# Photoshop CS2 und Wacom Tablett



## Spaceshake (10. September 2007)

Hallo,

ich habe CS2 in Verwendung mit einem Wacom Graphier 4 Classic. 
Wenn ich einen Pinsel zum Zeichnen bzw. Freistellen verwende, so ändert sich mit dem Druck auch die Pinselstärke, also so wie es sein soll. 
Ist es aber möglich, dass mit dem Druck die Pinselstärke auch angezeigt wird. Der Mittelpunkt des Pinsels wird mit einem Fadenkreuz gekennzeichnet, aber ich möchte auch den Rand dynamisch sehen. Dies ist beim ersten Pinselstrich hilfreich und auch während der Arbeit wenn ich einer Linie entlangfahren muss.

Ich hoffe ihr versteht mein Problem und könnt mir helfen.

Grüße

Spaceshake


----------



## Spaceshake (13. September 2007)

Hallo nochmal,

leider hat anscheinend niemand die gleiche Erfahrung bezüglich des Tablettes gemacht wie ich. 
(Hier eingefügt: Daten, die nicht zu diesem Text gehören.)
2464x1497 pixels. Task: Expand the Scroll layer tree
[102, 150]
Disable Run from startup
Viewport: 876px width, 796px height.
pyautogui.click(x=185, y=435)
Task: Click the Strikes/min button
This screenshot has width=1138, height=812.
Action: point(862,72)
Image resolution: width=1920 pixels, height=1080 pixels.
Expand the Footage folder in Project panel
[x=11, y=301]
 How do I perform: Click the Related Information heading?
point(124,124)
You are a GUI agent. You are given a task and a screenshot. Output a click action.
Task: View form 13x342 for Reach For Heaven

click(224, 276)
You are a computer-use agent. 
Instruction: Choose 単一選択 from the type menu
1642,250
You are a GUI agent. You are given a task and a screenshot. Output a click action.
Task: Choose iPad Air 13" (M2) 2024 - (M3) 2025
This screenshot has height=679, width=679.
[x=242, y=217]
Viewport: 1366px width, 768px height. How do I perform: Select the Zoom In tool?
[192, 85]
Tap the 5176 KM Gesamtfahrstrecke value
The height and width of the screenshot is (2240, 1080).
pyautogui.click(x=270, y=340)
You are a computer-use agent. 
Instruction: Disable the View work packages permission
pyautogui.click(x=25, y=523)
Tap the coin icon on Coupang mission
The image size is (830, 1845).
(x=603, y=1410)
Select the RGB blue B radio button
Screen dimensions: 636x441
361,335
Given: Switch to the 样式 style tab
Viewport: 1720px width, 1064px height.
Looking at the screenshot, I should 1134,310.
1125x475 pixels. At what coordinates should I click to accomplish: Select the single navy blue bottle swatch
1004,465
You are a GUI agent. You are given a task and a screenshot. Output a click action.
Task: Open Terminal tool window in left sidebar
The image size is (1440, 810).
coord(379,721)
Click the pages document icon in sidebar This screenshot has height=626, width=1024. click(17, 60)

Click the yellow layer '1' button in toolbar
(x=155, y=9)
Welche Erfahrungen habt ihr gemacht mit der Pinselstärke beim zeichnen. Vielleicht sehe ich ja nur ein Problem wo gar keines ist

Grüße

Spaceshake


----------



## Skund (15. September 2007)

Hallo

ich glaube nicht das es möglich ist.
Die Größe durch den Druck verhält sich wie bei einem echten Stift oder Pinsel, umso stärker man drückt umso größer wird der Strich.
mit der Zeit gewöhnst du dich daran, dann weißt du wie stark du drücken musst um die gewünschte Strichstärke zu erhalten

Gruß

Skund


----------



## Xdreamer (15. September 2007)

Hmm hast du auch die "Formeigenschaften" deaktiviert? Denn dadurch bleibt die Pinselstärke immer dieselbe


----------